You can drive out to the park from the city center, or take the number 83 bus from the Cours Ballard, at the corner of the Quai des Belges of the Old Port. The bus follows the "Corniche John F. Kennedy" coast road, with a good view of the islands. If you drive on a sunny weekend, even in winter, the main entrance is mobbed, and parking is difficult. Drive around to the other side, or park by the Ballet School at the northen corner of Borély, and walk in through the Parc Henri Fabre and across the river into Borély.

Botanical Gardens

Location: at the east end of the Parc Borély, below the English garden.

Lovely gardens, with a large variety of flora, including a section of aeromatic plants and orchids.
Tel: (33) 491 55 25 51
Open Apr-June, Sept-Oct weekdays: 10h-12h, 13h-17h30
Open Apr-June, Sept-Oct holidays, weekends: 13h30-17h30
Open Nov-Mar weekdays: 9h30-12h, 13h-17h45
Open Nov-Mar holidays, weekends: 13h30-17h45
Closed: July-Aug; Wednesdays; 1 May
Entry: 10 F

Longchamp - Cinq Avenues de Longchamp

Location: [Longchamp]

This lovely old park is in walking distance of the center, spreading out over different levels on a low hill that's well forested. The main entrance to the park is at the Palais Longchamp.

village photo The top part of the park, near the main entrance, has pony rides for wee kiddies, and even a pony-drawn "covered wagon". Concrete areas are used for roller-blading and skateboarding, and many benches and nice lawns make it a social gathering place. This top part of the park also has two separate playgrounds, one with a fine pair of children-eating snake slides. There are other, larger playgrounds at the opposite end of the park, along with rides and activities for older kids.
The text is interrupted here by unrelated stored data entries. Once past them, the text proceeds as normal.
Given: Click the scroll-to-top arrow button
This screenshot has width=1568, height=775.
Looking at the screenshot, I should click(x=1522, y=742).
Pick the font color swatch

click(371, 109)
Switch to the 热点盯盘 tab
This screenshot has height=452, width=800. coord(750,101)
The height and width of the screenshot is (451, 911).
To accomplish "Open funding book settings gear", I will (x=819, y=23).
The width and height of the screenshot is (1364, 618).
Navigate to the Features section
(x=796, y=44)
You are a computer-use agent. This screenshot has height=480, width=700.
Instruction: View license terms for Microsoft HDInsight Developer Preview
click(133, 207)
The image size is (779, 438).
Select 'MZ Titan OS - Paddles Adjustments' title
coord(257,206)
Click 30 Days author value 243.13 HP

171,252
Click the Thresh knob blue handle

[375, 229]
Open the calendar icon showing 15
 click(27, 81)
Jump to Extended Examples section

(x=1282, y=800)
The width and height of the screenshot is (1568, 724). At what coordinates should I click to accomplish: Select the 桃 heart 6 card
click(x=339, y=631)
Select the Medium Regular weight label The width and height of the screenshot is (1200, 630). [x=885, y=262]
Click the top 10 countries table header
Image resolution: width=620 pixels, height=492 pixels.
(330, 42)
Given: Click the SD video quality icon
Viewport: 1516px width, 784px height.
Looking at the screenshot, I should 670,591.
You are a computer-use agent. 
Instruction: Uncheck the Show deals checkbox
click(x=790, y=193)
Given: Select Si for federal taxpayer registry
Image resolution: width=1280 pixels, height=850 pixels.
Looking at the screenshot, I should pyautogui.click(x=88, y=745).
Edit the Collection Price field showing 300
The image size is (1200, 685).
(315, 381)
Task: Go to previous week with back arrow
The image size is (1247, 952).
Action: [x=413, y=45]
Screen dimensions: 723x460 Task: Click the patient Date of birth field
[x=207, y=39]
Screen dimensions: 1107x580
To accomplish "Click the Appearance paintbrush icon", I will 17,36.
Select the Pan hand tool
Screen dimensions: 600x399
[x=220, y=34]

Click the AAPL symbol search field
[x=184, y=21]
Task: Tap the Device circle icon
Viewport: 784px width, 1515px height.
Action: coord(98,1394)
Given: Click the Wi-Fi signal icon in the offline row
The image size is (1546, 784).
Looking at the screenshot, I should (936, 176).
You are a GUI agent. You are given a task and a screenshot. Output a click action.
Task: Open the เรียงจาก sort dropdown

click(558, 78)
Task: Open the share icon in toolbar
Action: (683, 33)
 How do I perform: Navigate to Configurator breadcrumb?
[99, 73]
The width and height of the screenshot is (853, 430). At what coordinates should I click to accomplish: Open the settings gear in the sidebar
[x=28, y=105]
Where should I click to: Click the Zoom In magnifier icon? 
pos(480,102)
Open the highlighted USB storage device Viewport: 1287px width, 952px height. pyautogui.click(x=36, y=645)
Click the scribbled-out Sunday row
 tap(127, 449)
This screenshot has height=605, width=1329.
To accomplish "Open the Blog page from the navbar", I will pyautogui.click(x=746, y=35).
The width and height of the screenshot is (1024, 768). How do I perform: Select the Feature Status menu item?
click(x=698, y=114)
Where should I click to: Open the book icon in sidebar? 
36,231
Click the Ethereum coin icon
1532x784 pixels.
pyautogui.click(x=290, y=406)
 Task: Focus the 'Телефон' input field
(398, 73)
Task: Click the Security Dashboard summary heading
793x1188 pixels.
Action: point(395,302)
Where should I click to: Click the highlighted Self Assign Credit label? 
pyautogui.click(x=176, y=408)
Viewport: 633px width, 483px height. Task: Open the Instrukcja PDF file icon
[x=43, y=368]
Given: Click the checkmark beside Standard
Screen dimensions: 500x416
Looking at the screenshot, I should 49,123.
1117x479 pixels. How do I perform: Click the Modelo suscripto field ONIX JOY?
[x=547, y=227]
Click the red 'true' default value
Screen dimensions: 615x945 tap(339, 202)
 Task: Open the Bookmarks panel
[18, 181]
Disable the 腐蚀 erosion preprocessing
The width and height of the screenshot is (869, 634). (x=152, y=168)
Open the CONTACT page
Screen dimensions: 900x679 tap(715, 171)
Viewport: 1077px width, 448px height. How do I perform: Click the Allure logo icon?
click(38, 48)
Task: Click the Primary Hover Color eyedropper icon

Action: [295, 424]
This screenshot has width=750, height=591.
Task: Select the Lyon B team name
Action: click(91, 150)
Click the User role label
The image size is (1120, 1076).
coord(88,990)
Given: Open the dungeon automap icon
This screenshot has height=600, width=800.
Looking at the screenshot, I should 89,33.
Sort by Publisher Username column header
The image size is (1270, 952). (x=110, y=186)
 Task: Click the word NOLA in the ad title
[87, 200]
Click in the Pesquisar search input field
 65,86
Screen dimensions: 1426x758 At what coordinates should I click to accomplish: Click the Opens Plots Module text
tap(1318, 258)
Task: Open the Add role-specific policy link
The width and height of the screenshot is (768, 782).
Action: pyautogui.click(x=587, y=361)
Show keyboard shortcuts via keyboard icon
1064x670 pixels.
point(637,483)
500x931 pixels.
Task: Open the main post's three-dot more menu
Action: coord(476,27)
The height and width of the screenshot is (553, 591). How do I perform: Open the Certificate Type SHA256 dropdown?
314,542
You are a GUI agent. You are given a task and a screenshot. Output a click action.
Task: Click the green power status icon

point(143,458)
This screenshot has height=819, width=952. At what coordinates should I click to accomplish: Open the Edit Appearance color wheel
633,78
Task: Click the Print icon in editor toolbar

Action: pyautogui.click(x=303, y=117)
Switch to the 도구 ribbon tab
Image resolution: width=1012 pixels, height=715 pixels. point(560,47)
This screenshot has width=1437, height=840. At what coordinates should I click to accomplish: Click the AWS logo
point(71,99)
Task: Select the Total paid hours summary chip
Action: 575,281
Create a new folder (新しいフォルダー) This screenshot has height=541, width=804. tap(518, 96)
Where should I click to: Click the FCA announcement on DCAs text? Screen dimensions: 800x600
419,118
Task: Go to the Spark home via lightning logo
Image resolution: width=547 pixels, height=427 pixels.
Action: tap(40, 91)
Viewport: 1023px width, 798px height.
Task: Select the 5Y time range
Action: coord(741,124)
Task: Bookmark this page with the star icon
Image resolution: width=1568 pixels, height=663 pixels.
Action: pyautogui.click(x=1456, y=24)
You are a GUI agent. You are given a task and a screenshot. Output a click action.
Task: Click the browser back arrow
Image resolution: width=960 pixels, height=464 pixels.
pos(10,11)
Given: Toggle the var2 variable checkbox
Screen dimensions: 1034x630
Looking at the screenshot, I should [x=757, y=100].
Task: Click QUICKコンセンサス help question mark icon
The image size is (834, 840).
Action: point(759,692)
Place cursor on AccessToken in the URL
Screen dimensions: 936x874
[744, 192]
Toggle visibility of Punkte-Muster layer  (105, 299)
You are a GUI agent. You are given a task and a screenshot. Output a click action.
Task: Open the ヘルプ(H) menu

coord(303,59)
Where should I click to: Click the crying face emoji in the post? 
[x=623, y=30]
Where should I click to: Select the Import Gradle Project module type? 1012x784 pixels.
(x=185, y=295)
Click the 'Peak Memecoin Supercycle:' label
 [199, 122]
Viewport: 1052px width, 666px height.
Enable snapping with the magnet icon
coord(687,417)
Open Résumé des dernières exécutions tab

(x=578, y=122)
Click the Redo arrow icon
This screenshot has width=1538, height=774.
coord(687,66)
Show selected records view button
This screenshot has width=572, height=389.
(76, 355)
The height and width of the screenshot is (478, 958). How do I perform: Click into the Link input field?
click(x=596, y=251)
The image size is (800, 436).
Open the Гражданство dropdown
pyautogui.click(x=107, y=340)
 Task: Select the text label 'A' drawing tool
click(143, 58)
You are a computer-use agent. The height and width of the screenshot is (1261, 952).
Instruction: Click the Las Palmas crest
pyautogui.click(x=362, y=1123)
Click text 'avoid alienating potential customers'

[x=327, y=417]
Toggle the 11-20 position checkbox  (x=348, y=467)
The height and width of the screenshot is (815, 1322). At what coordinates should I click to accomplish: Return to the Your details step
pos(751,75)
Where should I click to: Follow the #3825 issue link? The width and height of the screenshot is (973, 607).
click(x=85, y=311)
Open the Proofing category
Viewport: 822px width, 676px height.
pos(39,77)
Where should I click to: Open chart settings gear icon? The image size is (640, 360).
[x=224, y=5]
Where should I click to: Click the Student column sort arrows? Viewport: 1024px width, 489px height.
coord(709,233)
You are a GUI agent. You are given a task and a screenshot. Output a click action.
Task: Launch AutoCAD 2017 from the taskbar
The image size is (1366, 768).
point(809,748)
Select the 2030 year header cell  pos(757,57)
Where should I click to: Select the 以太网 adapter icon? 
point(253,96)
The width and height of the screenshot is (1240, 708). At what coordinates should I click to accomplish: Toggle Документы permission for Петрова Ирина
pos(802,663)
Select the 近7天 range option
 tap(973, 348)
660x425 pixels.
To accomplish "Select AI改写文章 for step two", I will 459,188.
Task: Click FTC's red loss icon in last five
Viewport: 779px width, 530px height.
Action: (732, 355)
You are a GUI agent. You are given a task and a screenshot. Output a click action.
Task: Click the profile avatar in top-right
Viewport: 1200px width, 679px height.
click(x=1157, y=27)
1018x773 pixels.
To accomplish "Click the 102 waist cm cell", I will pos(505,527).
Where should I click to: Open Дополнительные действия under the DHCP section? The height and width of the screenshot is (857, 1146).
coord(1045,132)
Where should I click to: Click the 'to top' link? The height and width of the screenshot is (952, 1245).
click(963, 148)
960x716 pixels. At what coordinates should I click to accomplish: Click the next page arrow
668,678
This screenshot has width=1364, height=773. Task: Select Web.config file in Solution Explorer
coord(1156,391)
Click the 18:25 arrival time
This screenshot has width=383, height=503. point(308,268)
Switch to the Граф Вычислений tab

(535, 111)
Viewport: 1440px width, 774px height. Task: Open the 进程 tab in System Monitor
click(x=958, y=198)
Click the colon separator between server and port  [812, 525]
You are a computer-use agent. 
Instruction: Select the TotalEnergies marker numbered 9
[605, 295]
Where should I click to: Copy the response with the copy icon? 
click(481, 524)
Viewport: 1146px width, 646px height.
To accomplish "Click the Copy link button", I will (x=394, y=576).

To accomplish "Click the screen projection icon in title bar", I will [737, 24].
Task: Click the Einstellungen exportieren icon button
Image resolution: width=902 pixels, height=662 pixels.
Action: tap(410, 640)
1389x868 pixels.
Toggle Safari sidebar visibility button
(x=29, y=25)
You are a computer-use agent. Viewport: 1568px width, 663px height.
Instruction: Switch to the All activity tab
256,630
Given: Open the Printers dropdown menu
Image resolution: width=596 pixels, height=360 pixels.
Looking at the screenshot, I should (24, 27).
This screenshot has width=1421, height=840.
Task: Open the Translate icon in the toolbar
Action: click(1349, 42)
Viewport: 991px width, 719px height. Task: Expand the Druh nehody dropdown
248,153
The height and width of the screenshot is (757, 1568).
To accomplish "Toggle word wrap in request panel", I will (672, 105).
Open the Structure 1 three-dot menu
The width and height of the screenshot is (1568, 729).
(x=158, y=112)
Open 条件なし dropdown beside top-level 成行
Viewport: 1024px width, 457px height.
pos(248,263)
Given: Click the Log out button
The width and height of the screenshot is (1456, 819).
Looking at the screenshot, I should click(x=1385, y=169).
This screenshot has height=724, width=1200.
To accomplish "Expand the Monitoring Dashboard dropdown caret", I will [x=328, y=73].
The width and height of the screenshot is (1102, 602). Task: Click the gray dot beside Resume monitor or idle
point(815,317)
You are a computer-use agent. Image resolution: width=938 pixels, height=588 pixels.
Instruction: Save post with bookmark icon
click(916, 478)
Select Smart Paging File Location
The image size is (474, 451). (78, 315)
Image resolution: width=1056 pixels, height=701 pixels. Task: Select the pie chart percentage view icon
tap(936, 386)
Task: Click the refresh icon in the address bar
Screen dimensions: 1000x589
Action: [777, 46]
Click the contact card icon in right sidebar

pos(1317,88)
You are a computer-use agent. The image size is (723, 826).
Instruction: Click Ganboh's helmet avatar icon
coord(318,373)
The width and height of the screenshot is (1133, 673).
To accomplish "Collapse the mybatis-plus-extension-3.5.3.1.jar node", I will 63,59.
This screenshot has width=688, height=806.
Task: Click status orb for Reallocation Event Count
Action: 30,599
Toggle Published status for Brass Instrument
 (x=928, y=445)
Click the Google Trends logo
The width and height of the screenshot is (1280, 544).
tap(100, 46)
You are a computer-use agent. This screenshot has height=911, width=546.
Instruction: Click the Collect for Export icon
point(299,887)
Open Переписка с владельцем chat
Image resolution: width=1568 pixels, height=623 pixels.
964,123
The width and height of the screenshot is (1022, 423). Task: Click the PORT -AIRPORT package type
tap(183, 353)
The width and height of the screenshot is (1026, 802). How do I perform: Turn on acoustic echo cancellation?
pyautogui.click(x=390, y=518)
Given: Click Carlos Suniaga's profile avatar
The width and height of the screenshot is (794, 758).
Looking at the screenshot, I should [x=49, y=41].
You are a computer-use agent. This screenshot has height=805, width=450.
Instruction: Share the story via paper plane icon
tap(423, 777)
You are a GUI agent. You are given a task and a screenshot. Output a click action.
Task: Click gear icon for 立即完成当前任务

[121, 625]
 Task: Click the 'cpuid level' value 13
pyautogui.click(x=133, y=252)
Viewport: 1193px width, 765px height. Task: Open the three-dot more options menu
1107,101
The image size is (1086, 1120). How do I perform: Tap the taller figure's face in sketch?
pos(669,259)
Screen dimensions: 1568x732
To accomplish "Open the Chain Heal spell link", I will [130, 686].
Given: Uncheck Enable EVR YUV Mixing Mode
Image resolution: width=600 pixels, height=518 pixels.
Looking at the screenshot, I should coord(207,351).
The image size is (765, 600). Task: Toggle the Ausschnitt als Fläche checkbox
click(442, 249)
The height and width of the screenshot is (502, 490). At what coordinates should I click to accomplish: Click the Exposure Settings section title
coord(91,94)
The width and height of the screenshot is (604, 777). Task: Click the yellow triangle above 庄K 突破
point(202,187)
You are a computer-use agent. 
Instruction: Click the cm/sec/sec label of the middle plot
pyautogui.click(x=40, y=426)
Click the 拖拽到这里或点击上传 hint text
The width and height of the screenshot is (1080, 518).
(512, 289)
The park, being on different levels and in different sections, seems even larger than it is. Much of the park has paved walks winding through trees and dense foliage, and past the old cages of the zoo, gone now for 15-20 years.

The ancient stone Aqueduct de Provence run perfectly straight through a long section of the park, its hundreds of arches still supporting a water supply into the city.

Pharo Park - Parc du Pharo

Location: [South]

village photo This is a large, grassy park on a low hill at the far end of the old port. The park has a fine old château, lovely gardens and a great view back towards the old port. The "château" is the Pharo Palace, one the residence of Empress Eugénie, the wife of Napoleon III. The name 'pharo' comes from lighthouse, but there's none here now.

This is a relaxing park, with lawns and some wide walkways, and not much activity. There is a small playground in one corner, with a few slides and merry-go-round for small children. In the wooded area near the entrance to the park, a large number of cats lounge about on the park benches and the grass, perhaps in character for this city of seafood.